July 26, 2005

Multiple, separate PropertyPlaceholderConfigurers in Spring

several PropertyPlaceholderConfigurer instances in a AppCtx? - I'm building a custom lightweight application server at work with Spring as its core. Any number of applications can be deployed to it; they're discovered at runtime so deployment is a file-copy. Each application has its own Spring context and settings and to ensure we have writable configuration in an easy-to-read format some of the bean settings are brought in at runtime from properties files.

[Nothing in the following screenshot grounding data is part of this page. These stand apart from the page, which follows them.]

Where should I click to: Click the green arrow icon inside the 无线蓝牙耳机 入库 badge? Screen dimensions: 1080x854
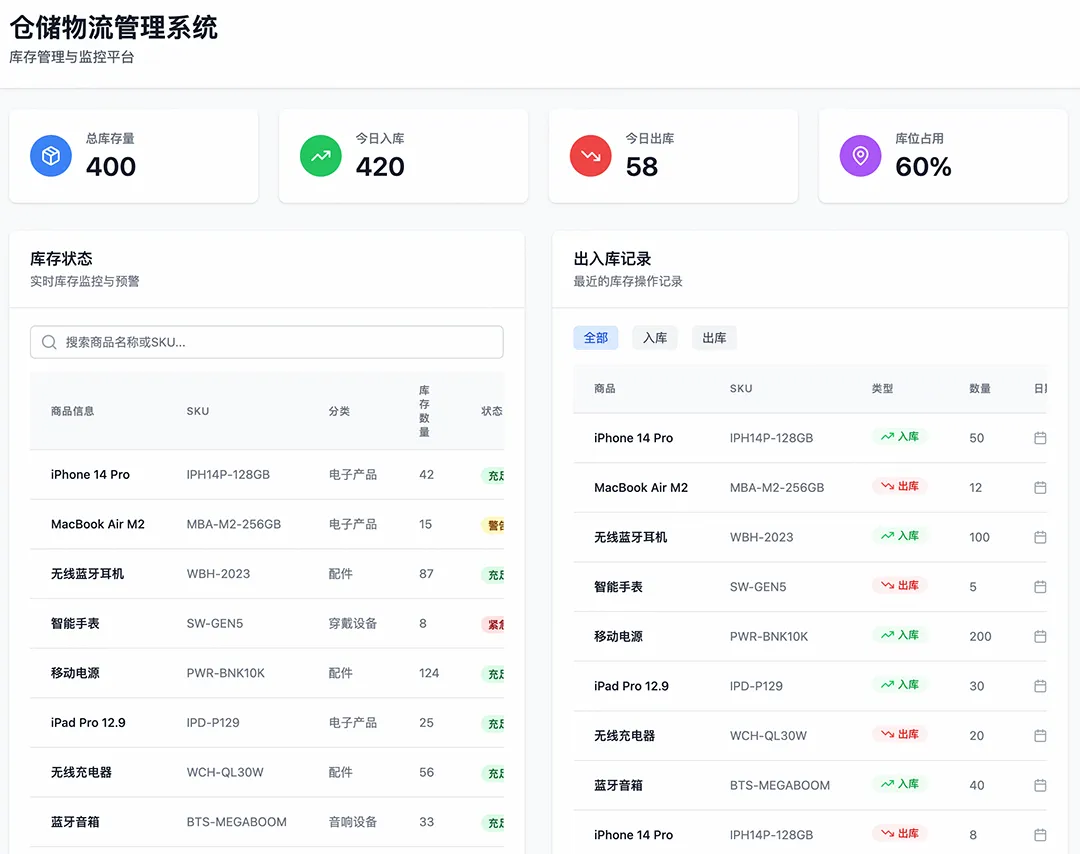click(888, 536)
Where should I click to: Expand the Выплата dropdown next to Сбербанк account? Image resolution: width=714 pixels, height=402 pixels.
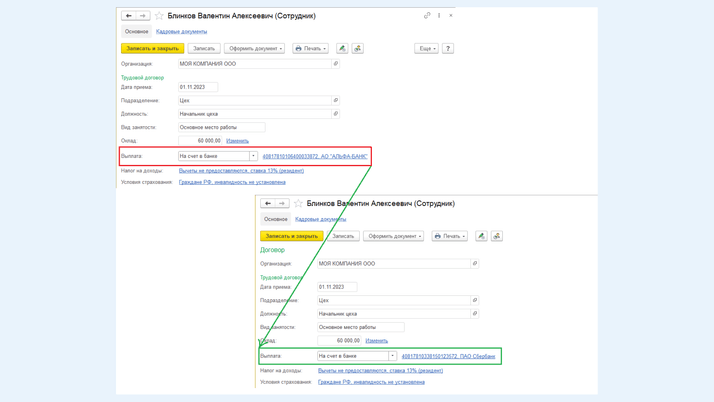point(392,356)
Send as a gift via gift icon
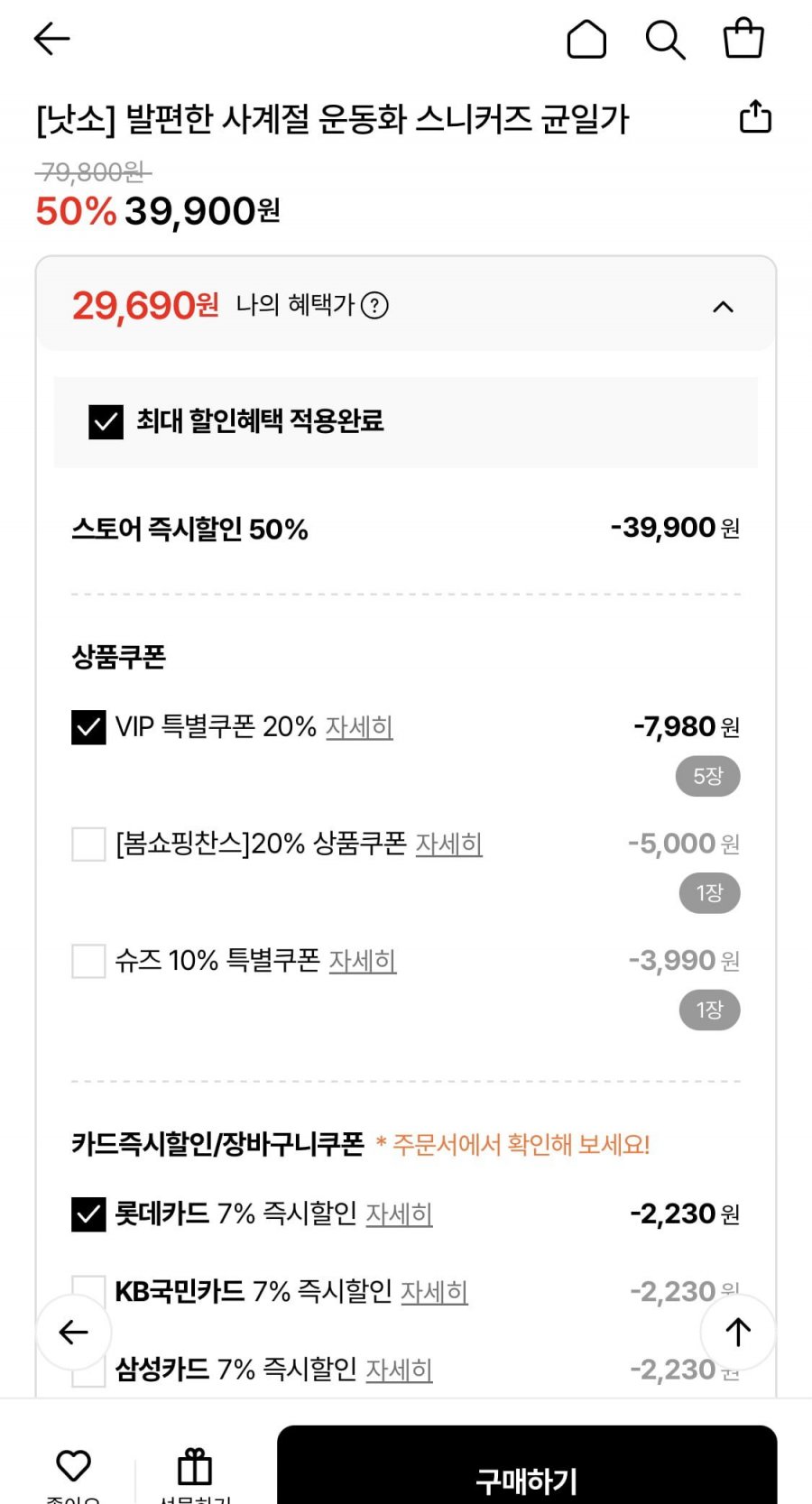The height and width of the screenshot is (1504, 812). (x=195, y=1467)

Spring provides the PropertyPlaceholderConfigurer for this, so that's easy glue. (Dion had a good post about this almost a year ago.)

However, if you want to reference multiple configurers that don't know about each other you'll run into a problem. At first it will appear that you can only define one configurer because some settings won't be replaced properly, but that's a red herring. What happens is that behind the scenes Spring associates each configurer with parsing rules so it knows which configurer is supposed to replace which placeholders. Therefore you've got to provide some disambiguation to this parser. Fortunately it's easy:

    <bean id="appASettings"
          class="org.springframework.beans.factory.config.PropertyPlaceholderConfigurer">
        <property name="location" value="appA_settings.properties" />
        <property name="placeholderPrefix" value="$A{" />
    </bean>
  
    <bean id="appADataSource" 
        class="org.apache.commons.dbcp.BasicDataSource"
        destroy-method="close">
        <property name="driverClassName" value="$A{db.driver}" />
        <property name="url"             value="$A{db.url}" />
        ...

As long as every application has its own prefix its settings will never get stomped on by any other and you can presumably add as many configurers as you need. What's most interesting about this is that the complexity behind this is only revealed if you need it. IMO most open-source projects -- and, to a lesser extent, all software -- have a hard time with this principle, burdening you with lots of configuration to do even simple things.